Maybe this would have worked better as slapstick comedy. Had Hardwick pushed harder, he might have wound up in that wickedly hilarious zone where nothing makes sense because it is not supposed to make sense. As this film stands, it is only mildly amusing. There are some jokes but, after a while, the same lines about oral sex or exclamations about the booty get stale. It is not clear whether the viewer is supposed to take this film seriously or not.

Morris Chestnut co-stars
in The Brothers.

When we try to take it seriously, we are confronted with an annoying lack of emotional consistency and truth. Who are these brothers? Chestnut's character, a doctor who is seeing a therapist to cure his dysfunction, is given the fullest treatment. Yet, in the end, we still don't understand his phobias, his anger with his father or his immaturity in relationships.

It is difficult to judge acting when the script offers so little but all four of the main actors do a decent job in their roles. Though we know very little about his character, D. L. Hughley—playing the married man among the bunch (a role he also plays in his stand-up routine and on his television show)—actually comes across as the most genuine. Lewis is great in her Sapphire-esque stint as Jackson's mom. The film's bright light is Gabrielle Union in the role of Denise Johnson, a photographer who becomes romantically involved with Jackson.

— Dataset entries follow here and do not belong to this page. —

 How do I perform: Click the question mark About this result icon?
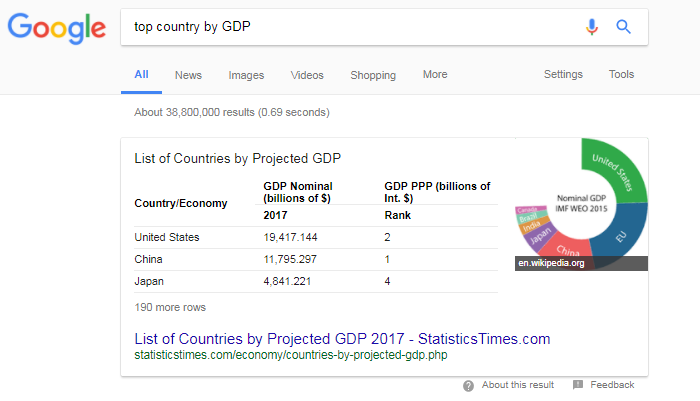point(468,385)
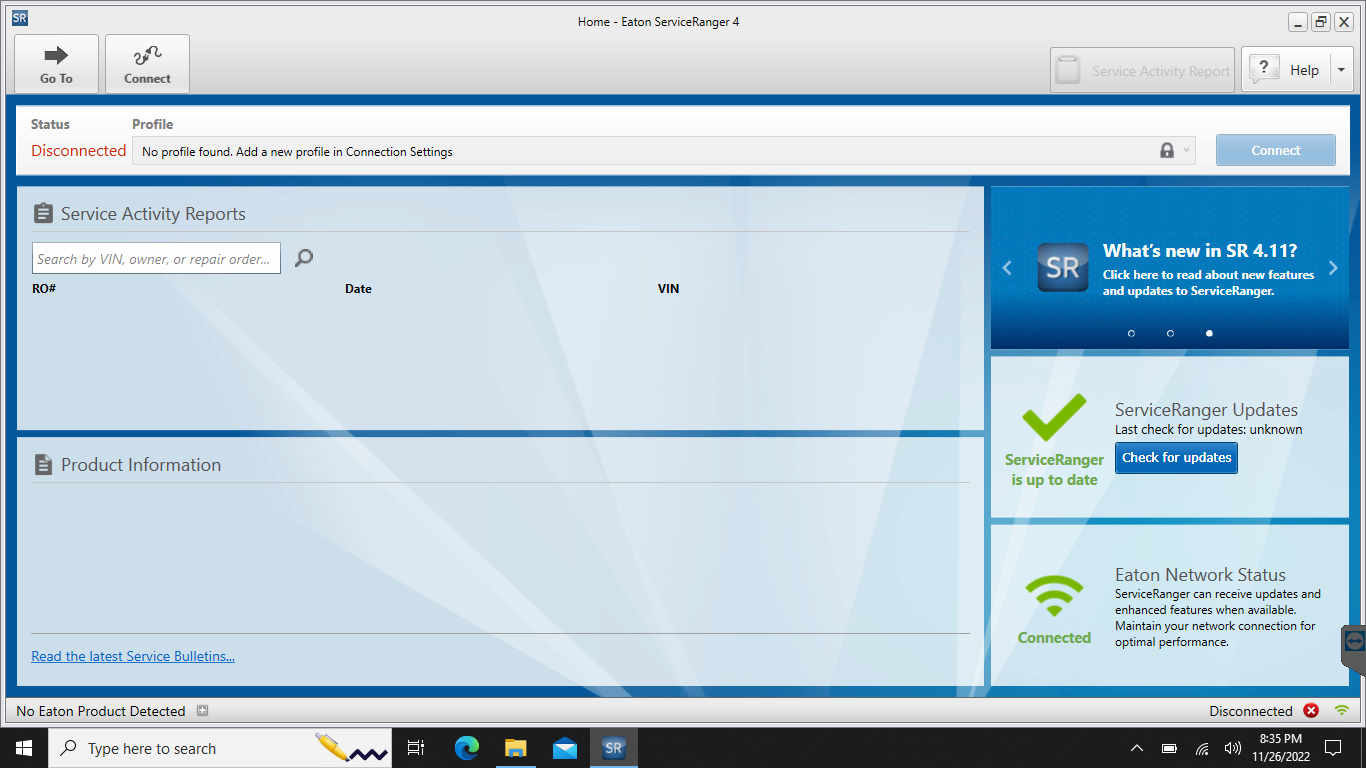Screen dimensions: 1366x768
Task: Expand the Help dropdown arrow
Action: [1340, 70]
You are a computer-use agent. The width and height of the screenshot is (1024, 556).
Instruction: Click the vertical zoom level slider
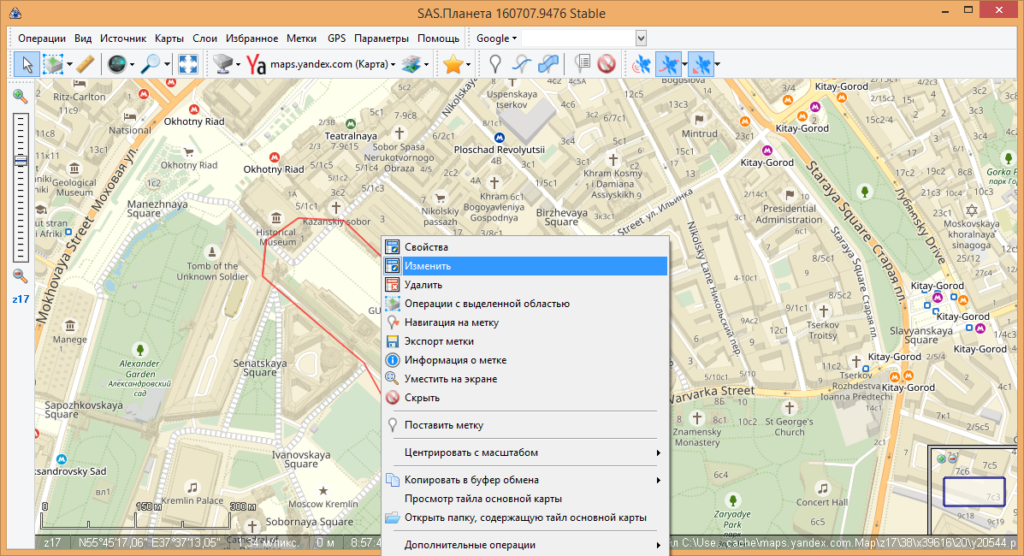tap(20, 187)
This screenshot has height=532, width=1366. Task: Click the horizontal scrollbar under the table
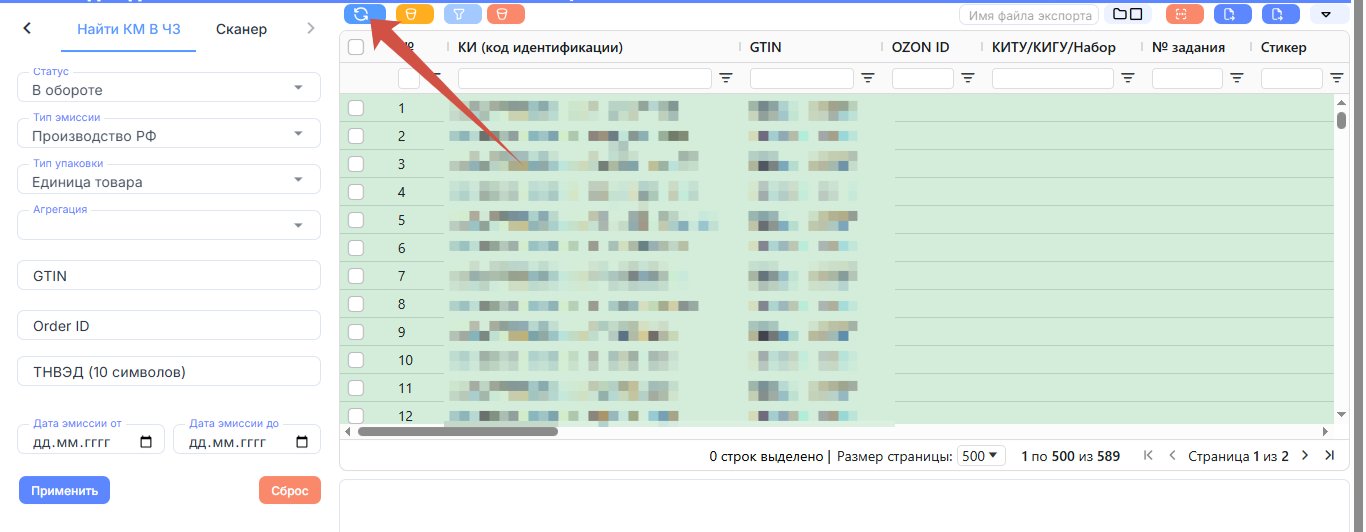coord(458,432)
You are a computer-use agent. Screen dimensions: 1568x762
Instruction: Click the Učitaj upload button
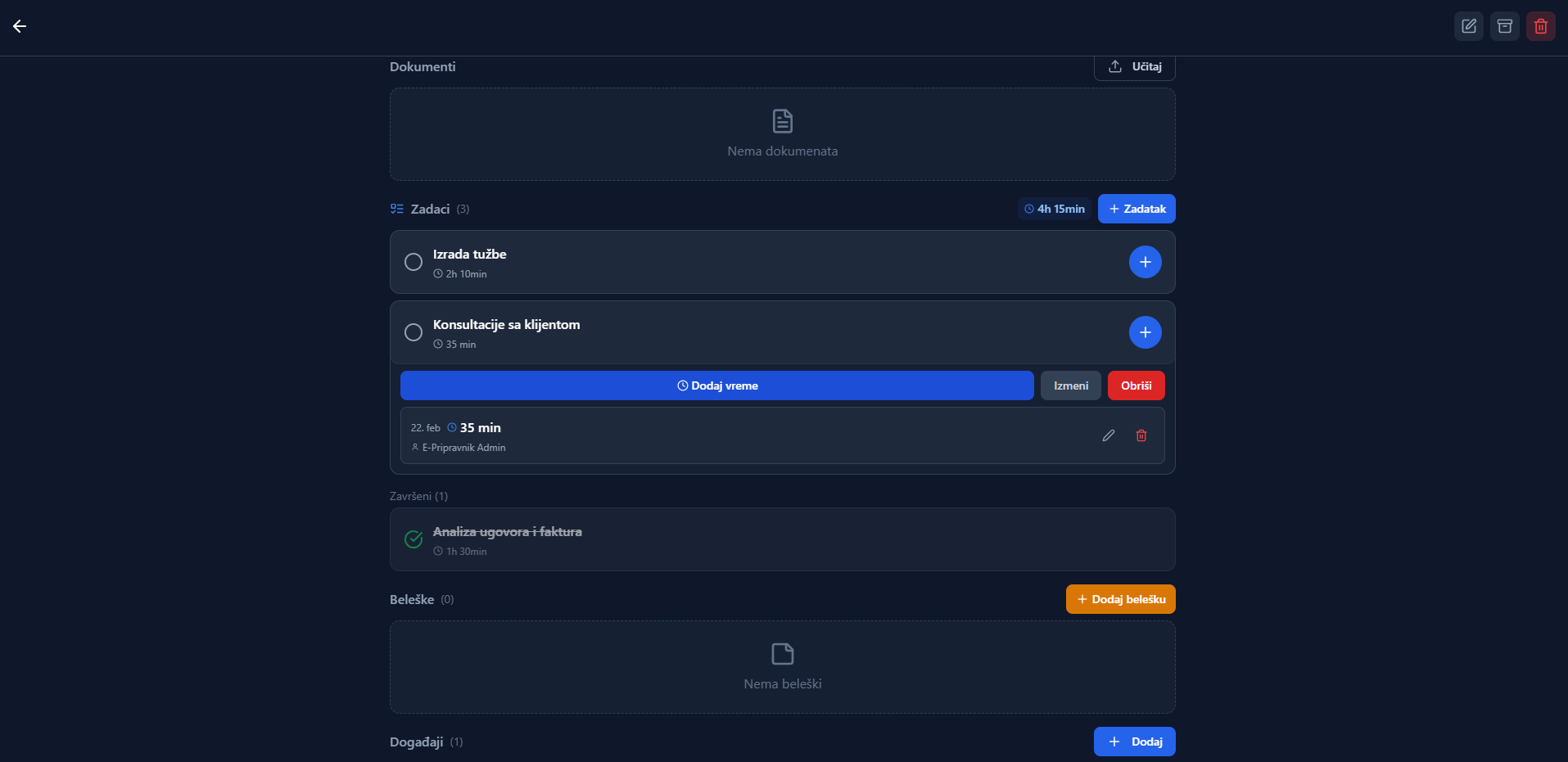[x=1134, y=67]
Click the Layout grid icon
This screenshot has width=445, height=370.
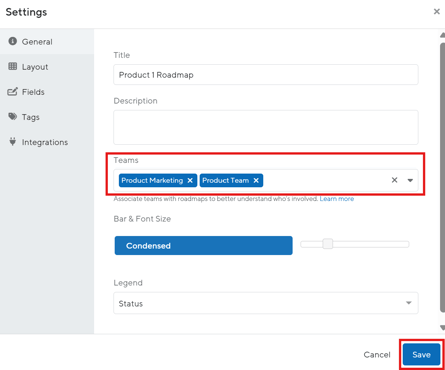(13, 66)
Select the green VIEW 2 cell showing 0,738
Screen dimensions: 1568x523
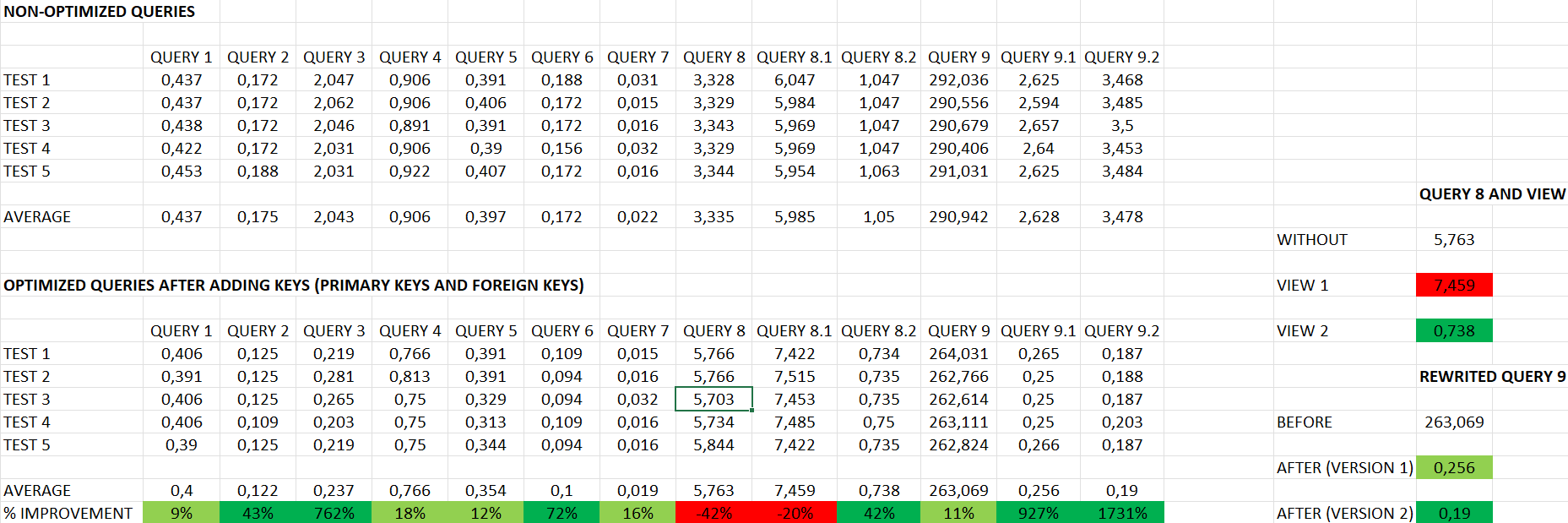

Denise and Jackson's mother are allowed, in spurts, to play the traditional role of wise women. But not much other wisdom is allowed here. In place of tender affection, wild passion or even humorous mating ritual, there is anger, pettiness and male backlash. It doesn't quite undermine the little progress cinematic Black romance has made with films like "Love and Basketball" or "Sprung," but it reminds us that the struggle for convincing stories and characters is not easy, and continues.